We performed a comparative analysis to investigate the relative TE abundance and detect any possible differences in their contents between the regular A chromosomes and B chromosomes in Astyanax species. Interestingly, we found that the Bs recorded a higher percentage of TEs, DNA transposons and especially LTR elements as compared to the A genome (Fig. 6a, b). The repeat landscapes of both A and B chromosomes have a larger amount of DNA transposons and LTRs insertions (Fig. 6) reflecting a wave of transposition has occurred during the genome evolution of Astyanax. Remarkably, the FISH mapping of some these (representative) elements confirmed the repeatome landscapes analysis (Fig. 6c). We found the typical dispersed signals of hybridization for the respective FISH probes of Gypsy and rex (retrotransposons) and Tc-Mariner (DNA transposon) on the B chromosomes (Fig. 6c). Both FISH and bioinformatics analyses showed that these elements are scattered throughout the genome of Astyanax. These elements appear widely distributed throughout all chromosomes with some specific concentrations on certain regions. The wide distribution of these elements across all chromosomes indicates a series of transposition events occurred during the karyotype evolution of Astyanax. In addition to TEs, the Bs contain a remarkably higher proportion of simple repeats as compared to As (Fig. 6b).

Fig. 6.

Fig. 6

Comparative analyses of TE composition between A and B chromosomes. a Comparison of repeat landscapes of TEs provide insights on their evolutionary history in both A genome and the micro B and macro B of A. mexicanus and A. correntinus. The X-axis shows the percent of TEs in the genome while Y-axis represents the Kimura distances that ranged from value 0, representing recent TE copies, to 50 for the old TE insertions. Black arrows indicate the recent wave of transpositions in the genome of Astyanax genus (black arrows point to transposition waves). The higher abundance of LTRs (green) and other retroelements (blue) in the B chromosome landscapes can also be observed. Green arrows point towards the difference between abundance of A and B chromosome LTRs. b. Donut charts show the comparison of repeat composition between the As and B. The outer and inner rings depict A and B chromosomes respectively. Again, the higher percentage of LTRs and retroelements confirm their relative abundance on the B as compared to A chromosomes. Noticeably, the simple repeats percentage was higher on the Bs. c. FISH of representative elements on metaphase chromosomes of A. mexicanus and A. correntinus with B chromosomes analyzed for the organization of Tc Mariner, Gypsy and Rex elements. A dispersed pattern among diverse chromosomes, including Bs, was observed. Magnified view of B chromosomes is shown with the presence of markings of corresponding elements. The abundant signals of these TEs are indicative of their copious nature in Astyanax genome and parallel with the landscapes analyses

We also analyzed rDNA clusters by FISH to visualize rDNA organization in the A. mexicanus genome. The NGS annotation of B-blocks in A. mexicanus did not reveal any 45S rDNA clusters, indicating an absence of 45S rDNA on the micro B chromosomes. FISH confirmed the absence of signals on the micro B as indicated from NGS data (Supplementary Fig. S12). However, we identified eight sites of rDNA clusters on the A chromosomes, with a preferential distribution to terminal portion of the short arms of resident chromosomes.

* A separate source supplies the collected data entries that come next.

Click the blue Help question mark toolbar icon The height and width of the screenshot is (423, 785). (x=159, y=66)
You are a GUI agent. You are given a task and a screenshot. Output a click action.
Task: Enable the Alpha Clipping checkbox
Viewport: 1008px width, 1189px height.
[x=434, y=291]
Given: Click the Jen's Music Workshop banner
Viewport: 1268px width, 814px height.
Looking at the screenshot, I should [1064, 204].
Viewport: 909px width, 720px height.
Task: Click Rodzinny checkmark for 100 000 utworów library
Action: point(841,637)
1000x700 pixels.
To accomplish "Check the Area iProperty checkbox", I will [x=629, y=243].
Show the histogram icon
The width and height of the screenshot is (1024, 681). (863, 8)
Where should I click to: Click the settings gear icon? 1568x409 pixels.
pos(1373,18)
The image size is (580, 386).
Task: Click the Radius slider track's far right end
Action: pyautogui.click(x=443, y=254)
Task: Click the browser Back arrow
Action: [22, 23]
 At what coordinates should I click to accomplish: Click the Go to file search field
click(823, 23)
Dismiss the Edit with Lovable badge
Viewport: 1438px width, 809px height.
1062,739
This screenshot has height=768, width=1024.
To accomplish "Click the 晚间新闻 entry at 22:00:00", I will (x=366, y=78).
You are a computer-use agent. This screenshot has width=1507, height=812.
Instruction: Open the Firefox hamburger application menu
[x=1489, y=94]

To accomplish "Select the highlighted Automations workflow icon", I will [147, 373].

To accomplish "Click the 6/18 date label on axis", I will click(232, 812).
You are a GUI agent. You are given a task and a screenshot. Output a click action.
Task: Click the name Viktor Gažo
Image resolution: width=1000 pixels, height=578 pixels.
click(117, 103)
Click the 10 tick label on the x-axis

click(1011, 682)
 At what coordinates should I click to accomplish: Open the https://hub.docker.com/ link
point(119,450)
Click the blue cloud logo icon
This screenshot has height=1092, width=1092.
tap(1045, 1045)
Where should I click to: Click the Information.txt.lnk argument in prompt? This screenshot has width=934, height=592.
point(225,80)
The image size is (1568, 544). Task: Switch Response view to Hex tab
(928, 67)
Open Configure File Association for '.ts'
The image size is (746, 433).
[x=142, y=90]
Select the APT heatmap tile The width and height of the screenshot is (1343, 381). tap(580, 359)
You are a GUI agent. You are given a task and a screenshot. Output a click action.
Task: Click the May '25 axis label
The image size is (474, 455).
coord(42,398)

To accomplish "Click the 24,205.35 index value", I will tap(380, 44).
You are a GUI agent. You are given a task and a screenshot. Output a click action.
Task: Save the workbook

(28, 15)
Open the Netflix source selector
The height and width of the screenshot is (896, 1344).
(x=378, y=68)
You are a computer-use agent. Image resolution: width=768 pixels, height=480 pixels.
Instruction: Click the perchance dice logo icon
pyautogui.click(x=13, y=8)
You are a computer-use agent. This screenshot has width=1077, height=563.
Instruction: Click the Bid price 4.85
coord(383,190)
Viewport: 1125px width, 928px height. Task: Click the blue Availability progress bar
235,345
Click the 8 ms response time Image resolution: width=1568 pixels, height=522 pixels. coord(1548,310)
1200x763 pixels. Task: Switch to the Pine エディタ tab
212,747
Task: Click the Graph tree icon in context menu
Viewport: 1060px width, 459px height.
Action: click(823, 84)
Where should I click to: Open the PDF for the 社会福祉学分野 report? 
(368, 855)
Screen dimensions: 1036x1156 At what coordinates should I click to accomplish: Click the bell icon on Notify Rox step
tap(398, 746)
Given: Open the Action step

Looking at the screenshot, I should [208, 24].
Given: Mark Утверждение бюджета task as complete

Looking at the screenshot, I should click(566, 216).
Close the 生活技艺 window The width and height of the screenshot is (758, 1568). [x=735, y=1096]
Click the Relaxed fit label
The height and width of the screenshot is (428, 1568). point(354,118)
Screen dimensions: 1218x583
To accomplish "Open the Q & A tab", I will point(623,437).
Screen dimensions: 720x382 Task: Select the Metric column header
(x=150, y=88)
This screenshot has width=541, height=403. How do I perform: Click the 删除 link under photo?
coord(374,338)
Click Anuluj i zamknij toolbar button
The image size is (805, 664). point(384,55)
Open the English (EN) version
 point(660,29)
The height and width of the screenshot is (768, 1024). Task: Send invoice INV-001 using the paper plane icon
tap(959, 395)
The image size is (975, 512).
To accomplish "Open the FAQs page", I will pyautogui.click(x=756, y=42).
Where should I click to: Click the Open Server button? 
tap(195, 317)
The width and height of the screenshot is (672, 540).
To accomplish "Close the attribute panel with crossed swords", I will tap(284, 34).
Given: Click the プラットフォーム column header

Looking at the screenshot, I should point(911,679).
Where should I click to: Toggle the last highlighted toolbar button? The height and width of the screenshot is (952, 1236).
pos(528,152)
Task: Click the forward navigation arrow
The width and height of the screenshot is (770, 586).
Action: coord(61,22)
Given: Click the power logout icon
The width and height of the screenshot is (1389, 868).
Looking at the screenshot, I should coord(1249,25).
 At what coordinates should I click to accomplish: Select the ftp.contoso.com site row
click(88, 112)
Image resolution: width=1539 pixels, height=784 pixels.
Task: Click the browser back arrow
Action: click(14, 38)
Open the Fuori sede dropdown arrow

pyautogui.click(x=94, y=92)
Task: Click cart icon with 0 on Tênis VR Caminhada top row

Comparative genomics analysis deciphers rearrangements and sheds light on the evolution of B chromosome

Using a reference-guided approach, we successfully anchored our short read B- and B+ Illumina assemblies of A. mexicanus and A. correntinus into chromosomes and performed a comparative genomics analysis of these genomes. The whole genome alignments of B- and B+ assemblies and the use of syRI software [46] identified a total of around 6.3 Mb rearranged sequences in the B+ genome including various types of genomic rearrangements such as duplication, inversions, translocation, insertions, extra copies gain and tandem repeats (Fig. 7a; Fig. S13). We detected that a total of 1.13 Gb (87%) of both genomes shared synteny regions with each other. In addition, a considerable amount of these rearrangements were detected within the unplaced scaffolds (Fig. 7 III, circos plot), which represent a majority of the B chromosome sequences. The de novo B+ assembly of the cavefish genome was mapped with the repeat masked assembly representing only coding sequences to reveal the synteny patterns (Supplementary Fig. S14).

Fig. 7.

Fig. 7

Genomic differences between the B- and B+ genomes of cavefish and B chromosome associated patterns of evolution. a (I) The bar graphs show the total number of different rearrangements and their total length in Mb in the B+ genome of A. mexicanus. (II) The violin plot depicts the length distribution of each rearranged block in the B+ genome. The distribution of rearrangements with at least 5Kb length is plotted. Refer to Supplementary Fig. S13 for distribution of smaller size rearrangements. (III) Circos plot of B+ genome visualize the different types of genomic rearrangements. Chromosomes (black to grey) are plotted from 1 to 25 with unplaced scaffolds merged as pseudo-scaffolds. The outer rings correspond to tandem repeats (black), deletions (orange), insertions (green), extra copy gains (purple). The inside links show the rearrangements as duplication (red lines), translocation (blue lines), inverted duplication (light blue) and inverted translocation (yellow). b The self syntenic dotplots of B chromosomes in A. mexicanus (I), A. correntinus, (II) and A. flavolineata (III) are annotated with different evolutionary events indicated with arrows and green dotted boxes. The dotplot graphics are visualized as filtered “legacy version” whereas the raw images are given as Supplementary Figs. S15, S16, S17

We further traced the B associated patterns indicative of duplication and inversions through self-aligned syntenic dotplot analysis generated from the comparative analysis of B blocks of the three species (Fig. 7b; Supplementary Figs. S15, S16, S17). A close view at the syntenic dotplot shows that there is an overlap of the lines when the lines are projected to one axis or the other. The patterns of segmental duplications and inversions as visualized in these dotplots suggest the possible chromosomal rearrangements that might be the main evolutionary forces to derive the B chromosome sequences.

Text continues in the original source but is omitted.